トウモロコシ粉、米、豆は、アリエットと彼女の隣人たちが好んで買う最も人気のある食料です。この国連WFPの取り組み以前は、この街の難民はソルガム、レンズ豆、植物油、塩しか手に入れることができませんでした。
国連WFPは、人びとが必要な物資を入手しやすくする一方で、地域の市場経済を活性化させ、影響を受けた人びとを支援する小売ネットワークを立ち上げ、難民の生活に平常を取り戻させるような革新的な解決策を探しています。
国連WFPは可能な限り、食料支援ではなく現金支援を提供することで、人びとが欲しいものを購入する選択肢を与え、地域経済を強化することを目指しています。

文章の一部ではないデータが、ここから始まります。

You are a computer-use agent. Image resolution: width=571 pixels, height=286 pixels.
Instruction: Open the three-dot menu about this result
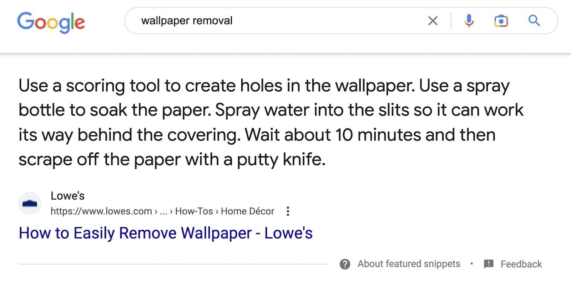(288, 211)
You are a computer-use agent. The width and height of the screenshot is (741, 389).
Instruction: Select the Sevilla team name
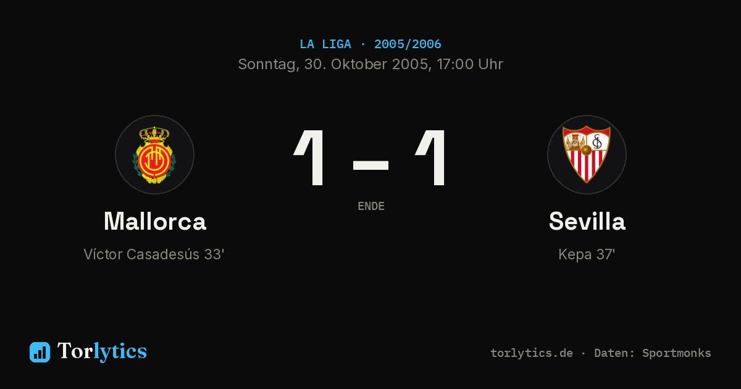pyautogui.click(x=587, y=221)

「今、私たちは、人びとがより安く、より良い食料を入手できるよう、市場にプラスの影響を与えられるという証拠を得ており、南スーダン全体でこれを継続したいと考えています」と、国連WFP南スーダン事務所イノベーション責任者であるデイビッド・トーマスは述べています。

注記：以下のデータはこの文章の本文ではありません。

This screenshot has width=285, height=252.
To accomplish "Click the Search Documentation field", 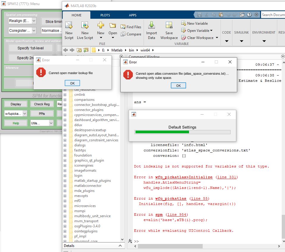I will 273,15.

今年、国連WFPは「箱の中の小売店」プロジェクトを、南スーダンのレイク州、ワラップ州、北部バール・エル・ガザール州の少なくとも3つの新しい地域に拡大する予定です。これにより、より多くの人びとが国連WFPから現金支援を受け取ることができ、また、当面の必要なものを優先的に選択することができるようになります。
同様の取り組みにより、アリエットのように、より多くの親が家族に多様な食事を提供できるようになり、彼らの生活に家庭の味を取り戻すことができるのです。
難民への現金支援は、欧州委員会人道援助・市民保護総局(ECHO)、カナダ、ドイツ、スウェーデン、スイス、英国、米国の各国政府からの寛大な寄付によって実現しています。